1. A symbol is an object or action invested with greater significance than it would have if taken only at face value. Pearls, for example, are simply bits of organic residue left by an oyster. Because we prize them for their beauty and rarity, however, they can become potent symbols in a story. A poor woman’s refusal to sell a string of heirloom pearls inherited from her mother might symbolize: her love for her dead parent, her pride in her family of origin, the feeling of dignity she derives from her ancestry, or her unwillingness to give up hope of a better life. If she becomes so desperate for food or shelter or love she considers selling the pearls, their symbolic value helps us understand just how deep her desperation is.
2. A symbol is often used to: a. highlight an important aspect of a particular character; b. focus the reader’s attention on some particular part of a story; c. point to a greater possible meaning.

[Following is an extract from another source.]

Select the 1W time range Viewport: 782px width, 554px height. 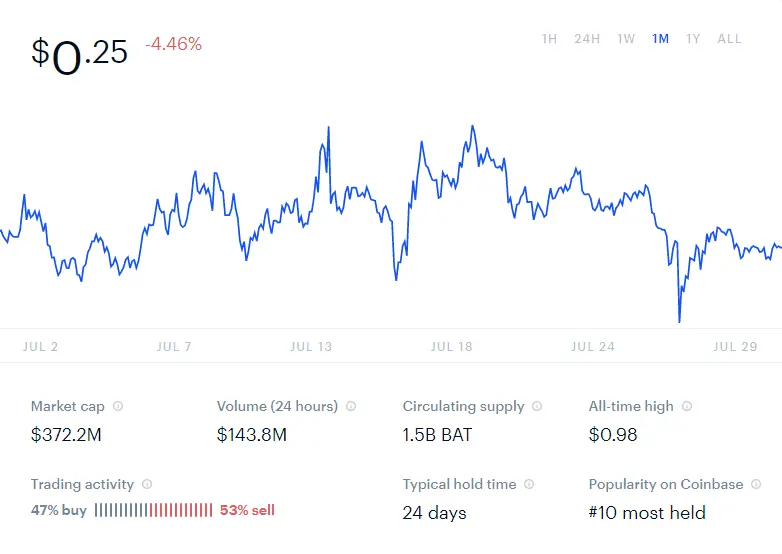[626, 39]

3. One of the dangers of symbols is they can become easy shorthand for ideas and especially emotions that should be developed more fully and organically in a story. Sentimentality relies heavily on symbols to create what some call “unearned emotion.” So does melodrama. And politics. Symbols misused in this way include: American flags, babies, suffering animals, and racist caricatures (such as the infamous Willie Horton ad used by the George H. W. Bush presidential campaign).

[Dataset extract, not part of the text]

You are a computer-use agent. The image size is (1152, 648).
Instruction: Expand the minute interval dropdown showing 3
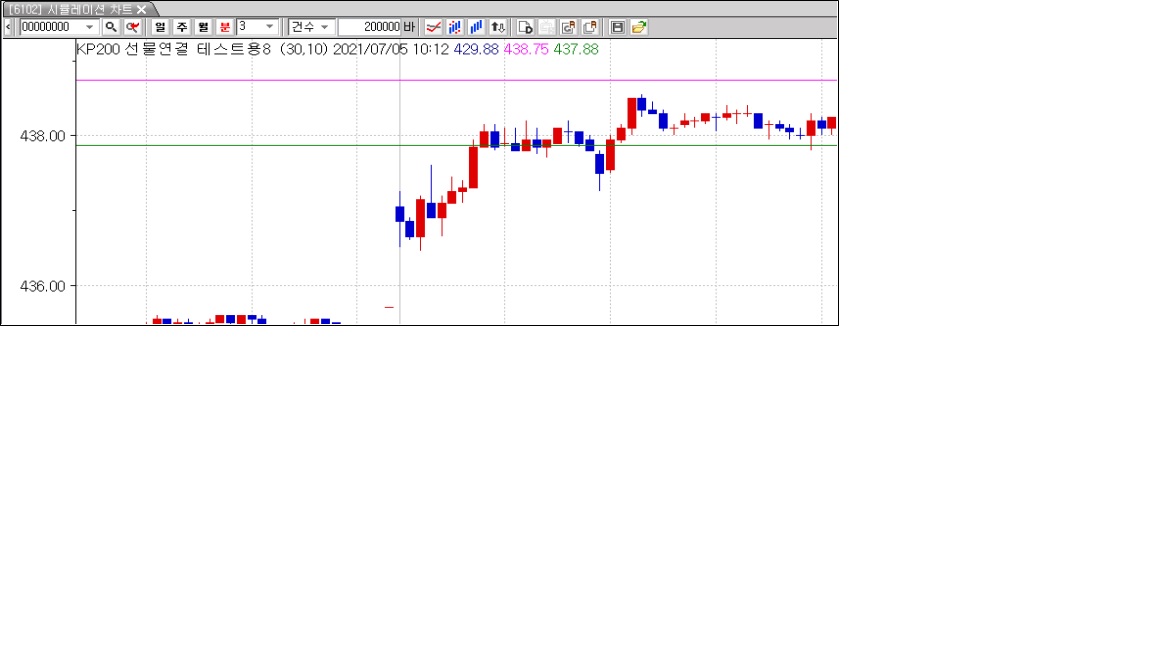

Since this is the first in my series of entries about different aspects of writing and being a writer, here’s a bonus thought:
Many short stories are built around the central symbol in their titles. Oft-anthologies examples include: William Faulkner’s The Bear, Cynthia Ozick’s The Shawl, Louise Erdrich’s The Red Convertible, Guy de Maupassant’s The Necklace, Tillie Olsen’s I Stand Here Ironing, John Cheever’s The Swimmer, D. H. Lawrence’s The Rocking-Horse Winner, Charlotte Perkins Gilman’s The Yellow Wallpaper, and Edgar Allan Poe’s The Cask of Amontillado.